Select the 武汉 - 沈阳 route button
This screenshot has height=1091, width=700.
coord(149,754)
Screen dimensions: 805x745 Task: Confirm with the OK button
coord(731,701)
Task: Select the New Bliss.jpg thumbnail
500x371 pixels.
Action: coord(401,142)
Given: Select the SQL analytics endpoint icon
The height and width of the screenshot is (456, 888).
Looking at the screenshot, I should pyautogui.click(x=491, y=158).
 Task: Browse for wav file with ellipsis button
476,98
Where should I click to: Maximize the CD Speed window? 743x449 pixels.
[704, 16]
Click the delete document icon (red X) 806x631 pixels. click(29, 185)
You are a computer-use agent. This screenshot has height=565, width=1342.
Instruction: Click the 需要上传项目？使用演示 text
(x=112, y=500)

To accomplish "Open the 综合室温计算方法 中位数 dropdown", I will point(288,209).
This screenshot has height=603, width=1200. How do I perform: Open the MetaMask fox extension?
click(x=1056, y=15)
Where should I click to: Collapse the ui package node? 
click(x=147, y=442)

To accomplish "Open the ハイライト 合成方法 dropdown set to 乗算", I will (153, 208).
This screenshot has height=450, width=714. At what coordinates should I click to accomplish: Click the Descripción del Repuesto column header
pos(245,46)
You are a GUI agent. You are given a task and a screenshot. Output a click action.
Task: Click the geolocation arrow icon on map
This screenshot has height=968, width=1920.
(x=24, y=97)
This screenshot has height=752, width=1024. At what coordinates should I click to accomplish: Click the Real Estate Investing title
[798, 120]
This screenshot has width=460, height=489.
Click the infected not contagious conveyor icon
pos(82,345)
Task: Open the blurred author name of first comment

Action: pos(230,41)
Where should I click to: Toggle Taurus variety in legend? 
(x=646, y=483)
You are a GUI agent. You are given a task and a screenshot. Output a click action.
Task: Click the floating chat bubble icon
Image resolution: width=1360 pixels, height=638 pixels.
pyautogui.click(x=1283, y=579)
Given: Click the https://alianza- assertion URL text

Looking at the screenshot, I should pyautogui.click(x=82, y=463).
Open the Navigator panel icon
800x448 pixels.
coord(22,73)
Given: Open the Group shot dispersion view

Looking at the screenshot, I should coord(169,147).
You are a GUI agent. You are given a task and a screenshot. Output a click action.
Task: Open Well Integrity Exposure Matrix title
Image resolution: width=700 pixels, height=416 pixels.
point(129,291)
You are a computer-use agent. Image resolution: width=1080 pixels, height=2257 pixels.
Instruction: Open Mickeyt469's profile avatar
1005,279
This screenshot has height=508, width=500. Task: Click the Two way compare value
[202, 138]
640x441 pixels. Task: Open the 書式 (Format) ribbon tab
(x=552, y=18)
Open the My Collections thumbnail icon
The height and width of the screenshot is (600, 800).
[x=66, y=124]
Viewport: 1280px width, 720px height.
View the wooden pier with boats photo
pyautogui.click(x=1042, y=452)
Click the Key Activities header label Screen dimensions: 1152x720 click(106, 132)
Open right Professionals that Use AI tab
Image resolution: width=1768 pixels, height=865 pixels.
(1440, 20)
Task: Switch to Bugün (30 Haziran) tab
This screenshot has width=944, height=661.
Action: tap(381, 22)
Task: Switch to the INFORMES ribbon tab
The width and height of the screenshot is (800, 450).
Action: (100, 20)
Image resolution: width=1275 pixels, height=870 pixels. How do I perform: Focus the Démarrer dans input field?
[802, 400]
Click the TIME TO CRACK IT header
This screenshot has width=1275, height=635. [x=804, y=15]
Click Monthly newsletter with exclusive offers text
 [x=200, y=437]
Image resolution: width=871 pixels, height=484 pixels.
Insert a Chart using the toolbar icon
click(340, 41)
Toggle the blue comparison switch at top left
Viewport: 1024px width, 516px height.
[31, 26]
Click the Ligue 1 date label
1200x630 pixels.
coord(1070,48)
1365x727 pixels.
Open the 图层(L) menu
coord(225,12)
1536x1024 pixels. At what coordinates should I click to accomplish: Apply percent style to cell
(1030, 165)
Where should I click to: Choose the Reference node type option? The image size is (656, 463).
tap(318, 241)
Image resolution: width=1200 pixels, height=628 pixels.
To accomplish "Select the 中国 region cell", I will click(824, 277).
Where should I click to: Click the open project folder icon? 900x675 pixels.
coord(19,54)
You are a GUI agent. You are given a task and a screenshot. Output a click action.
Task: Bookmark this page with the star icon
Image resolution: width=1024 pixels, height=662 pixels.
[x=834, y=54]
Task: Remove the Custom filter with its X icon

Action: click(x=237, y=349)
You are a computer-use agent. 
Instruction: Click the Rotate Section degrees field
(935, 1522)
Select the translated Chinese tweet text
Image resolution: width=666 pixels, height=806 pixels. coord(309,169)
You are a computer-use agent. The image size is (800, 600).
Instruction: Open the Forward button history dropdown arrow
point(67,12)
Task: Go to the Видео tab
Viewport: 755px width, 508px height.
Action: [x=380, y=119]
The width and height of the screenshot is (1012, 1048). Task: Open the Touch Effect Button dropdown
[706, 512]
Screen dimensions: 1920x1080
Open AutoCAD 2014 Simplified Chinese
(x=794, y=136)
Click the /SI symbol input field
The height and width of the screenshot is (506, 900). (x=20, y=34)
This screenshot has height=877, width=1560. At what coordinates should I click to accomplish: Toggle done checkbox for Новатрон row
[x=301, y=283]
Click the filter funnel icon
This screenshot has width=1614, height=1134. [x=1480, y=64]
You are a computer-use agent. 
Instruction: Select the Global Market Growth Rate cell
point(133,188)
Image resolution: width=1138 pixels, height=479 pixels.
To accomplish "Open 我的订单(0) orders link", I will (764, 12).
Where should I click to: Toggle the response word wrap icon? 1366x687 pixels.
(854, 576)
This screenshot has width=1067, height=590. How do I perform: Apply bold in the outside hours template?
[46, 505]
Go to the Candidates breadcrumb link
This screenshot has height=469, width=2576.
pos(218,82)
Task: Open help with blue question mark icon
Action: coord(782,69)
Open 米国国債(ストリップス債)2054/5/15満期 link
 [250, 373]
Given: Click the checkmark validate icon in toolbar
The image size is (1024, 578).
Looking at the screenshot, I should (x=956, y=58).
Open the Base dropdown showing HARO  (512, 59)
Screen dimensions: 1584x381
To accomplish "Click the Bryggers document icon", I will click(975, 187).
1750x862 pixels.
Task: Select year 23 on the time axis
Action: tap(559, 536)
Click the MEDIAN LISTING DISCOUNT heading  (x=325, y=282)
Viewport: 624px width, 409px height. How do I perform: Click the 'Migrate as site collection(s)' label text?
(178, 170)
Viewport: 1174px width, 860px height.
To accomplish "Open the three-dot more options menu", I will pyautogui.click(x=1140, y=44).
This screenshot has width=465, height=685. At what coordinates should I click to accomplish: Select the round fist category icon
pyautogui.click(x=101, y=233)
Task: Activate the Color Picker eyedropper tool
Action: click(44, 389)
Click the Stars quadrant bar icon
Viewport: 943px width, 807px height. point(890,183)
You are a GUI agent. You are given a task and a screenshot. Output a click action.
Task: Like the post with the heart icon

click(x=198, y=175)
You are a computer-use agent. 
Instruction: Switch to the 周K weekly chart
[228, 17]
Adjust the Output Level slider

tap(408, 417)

------------------------

Work task: Your answer must be the records above, repeated exactly.

Response to the task:
Select the 武汉 - 沈阳 route button
This screenshot has height=1091, width=700.
coord(149,754)
Screen dimensions: 805x745 Task: Confirm with the OK button
coord(731,701)
Task: Select the New Bliss.jpg thumbnail
500x371 pixels.
Action: coord(401,142)
Given: Select the SQL analytics endpoint icon
The height and width of the screenshot is (456, 888).
Looking at the screenshot, I should pyautogui.click(x=491, y=158).
 Task: Browse for wav file with ellipsis button
476,98
Where should I click to: Maximize the CD Speed window? 743x449 pixels.
[704, 16]
Click the delete document icon (red X) 806x631 pixels. click(29, 185)
You are a computer-use agent. This screenshot has height=565, width=1342.
Instruction: Click the 需要上传项目？使用演示 text
(x=112, y=500)

To accomplish "Open the 综合室温计算方法 中位数 dropdown", I will point(288,209).
This screenshot has height=603, width=1200. How do I perform: Open the MetaMask fox extension?
click(x=1056, y=15)
Where should I click to: Collapse the ui package node? 
click(x=147, y=442)

To accomplish "Open the ハイライト 合成方法 dropdown set to 乗算", I will (153, 208).
This screenshot has height=450, width=714. At what coordinates should I click to accomplish: Click the Descripción del Repuesto column header
pos(245,46)
You are a GUI agent. You are given a task and a screenshot. Output a click action.
Task: Click the geolocation arrow icon on map
This screenshot has height=968, width=1920.
(x=24, y=97)
This screenshot has height=752, width=1024. At what coordinates should I click to accomplish: Click the Real Estate Investing title
[798, 120]
This screenshot has width=460, height=489.
Click the infected not contagious conveyor icon
pos(82,345)
Task: Open the blurred author name of first comment

Action: pos(230,41)
Where should I click to: Toggle Taurus variety in legend? 
(x=646, y=483)
You are a GUI agent. You are given a task and a screenshot. Output a click action.
Task: Click the floating chat bubble icon
Image resolution: width=1360 pixels, height=638 pixels.
pyautogui.click(x=1283, y=579)
Given: Click the https://alianza- assertion URL text

Looking at the screenshot, I should pyautogui.click(x=82, y=463).
Open the Navigator panel icon
800x448 pixels.
coord(22,73)
Given: Open the Group shot dispersion view

Looking at the screenshot, I should coord(169,147).
You are a GUI agent. You are given a task and a screenshot. Output a click action.
Task: Open Well Integrity Exposure Matrix title
Image resolution: width=700 pixels, height=416 pixels.
point(129,291)
You are a computer-use agent. Image resolution: width=1080 pixels, height=2257 pixels.
Instruction: Open Mickeyt469's profile avatar
1005,279
This screenshot has height=508, width=500. Task: Click the Two way compare value
[202, 138]
640x441 pixels. Task: Open the 書式 (Format) ribbon tab
(x=552, y=18)
Open the My Collections thumbnail icon
The height and width of the screenshot is (600, 800).
[x=66, y=124]
Viewport: 1280px width, 720px height.
View the wooden pier with boats photo
pyautogui.click(x=1042, y=452)
Click the Key Activities header label Screen dimensions: 1152x720 click(106, 132)
Open right Professionals that Use AI tab
Image resolution: width=1768 pixels, height=865 pixels.
(1440, 20)
Task: Switch to Bugün (30 Haziran) tab
This screenshot has width=944, height=661.
Action: tap(381, 22)
Task: Switch to the INFORMES ribbon tab
The width and height of the screenshot is (800, 450).
Action: (100, 20)
Image resolution: width=1275 pixels, height=870 pixels. How do I perform: Focus the Démarrer dans input field?
[802, 400]
Click the TIME TO CRACK IT header
This screenshot has width=1275, height=635. [x=804, y=15]
Click Monthly newsletter with exclusive offers text
 [x=200, y=437]
Image resolution: width=871 pixels, height=484 pixels.
Insert a Chart using the toolbar icon
click(340, 41)
Toggle the blue comparison switch at top left
Viewport: 1024px width, 516px height.
[31, 26]
Click the Ligue 1 date label
1200x630 pixels.
coord(1070,48)
1365x727 pixels.
Open the 图层(L) menu
coord(225,12)
1536x1024 pixels. At what coordinates should I click to accomplish: Apply percent style to cell
(1030, 165)
Where should I click to: Choose the Reference node type option? The image size is (656, 463).
tap(318, 241)
Image resolution: width=1200 pixels, height=628 pixels.
To accomplish "Select the 中国 region cell", I will click(824, 277).
Where should I click to: Click the open project folder icon? 900x675 pixels.
coord(19,54)
You are a GUI agent. You are given a task and a screenshot. Output a click action.
Task: Bookmark this page with the star icon
Image resolution: width=1024 pixels, height=662 pixels.
[x=834, y=54]
Task: Remove the Custom filter with its X icon

Action: click(x=237, y=349)
You are a computer-use agent. 
Instruction: Click the Rotate Section degrees field
(935, 1522)
Select the translated Chinese tweet text
Image resolution: width=666 pixels, height=806 pixels. coord(309,169)
You are a computer-use agent. The image size is (800, 600).
Instruction: Open the Forward button history dropdown arrow
point(67,12)
Task: Go to the Видео tab
Viewport: 755px width, 508px height.
Action: [x=380, y=119]
The width and height of the screenshot is (1012, 1048). Task: Open the Touch Effect Button dropdown
[706, 512]
Screen dimensions: 1920x1080
Open AutoCAD 2014 Simplified Chinese
(x=794, y=136)
Click the /SI symbol input field
The height and width of the screenshot is (506, 900). (x=20, y=34)
This screenshot has height=877, width=1560. At what coordinates should I click to accomplish: Toggle done checkbox for Новатрон row
[x=301, y=283]
Click the filter funnel icon
This screenshot has width=1614, height=1134. [x=1480, y=64]
You are a computer-use agent. 
Instruction: Select the Global Market Growth Rate cell
point(133,188)
Image resolution: width=1138 pixels, height=479 pixels.
To accomplish "Open 我的订单(0) orders link", I will (764, 12).
Where should I click to: Toggle the response word wrap icon? 1366x687 pixels.
(854, 576)
This screenshot has width=1067, height=590. How do I perform: Apply bold in the outside hours template?
[46, 505]
Go to the Candidates breadcrumb link
This screenshot has height=469, width=2576.
pos(218,82)
Task: Open help with blue question mark icon
Action: coord(782,69)
Open 米国国債(ストリップス債)2054/5/15満期 link
 [250, 373]
Given: Click the checkmark validate icon in toolbar
The image size is (1024, 578).
Looking at the screenshot, I should (x=956, y=58).
Open the Base dropdown showing HARO  (512, 59)
Screen dimensions: 1584x381
To accomplish "Click the Bryggers document icon", I will click(975, 187).
1750x862 pixels.
Task: Select year 23 on the time axis
Action: tap(559, 536)
Click the MEDIAN LISTING DISCOUNT heading  (x=325, y=282)
Viewport: 624px width, 409px height. How do I perform: Click the 'Migrate as site collection(s)' label text?
(178, 170)
Viewport: 1174px width, 860px height.
To accomplish "Open the three-dot more options menu", I will pyautogui.click(x=1140, y=44).
This screenshot has width=465, height=685. At what coordinates should I click to accomplish: Select the round fist category icon
pyautogui.click(x=101, y=233)
Task: Activate the Color Picker eyedropper tool
Action: click(44, 389)
Click the Stars quadrant bar icon
Viewport: 943px width, 807px height. point(890,183)
You are a GUI agent. You are given a task and a screenshot. Output a click action.
Task: Like the post with the heart icon

click(x=198, y=175)
You are a computer-use agent. 
Instruction: Switch to the 周K weekly chart
[228, 17]
Adjust the Output Level slider

tap(408, 417)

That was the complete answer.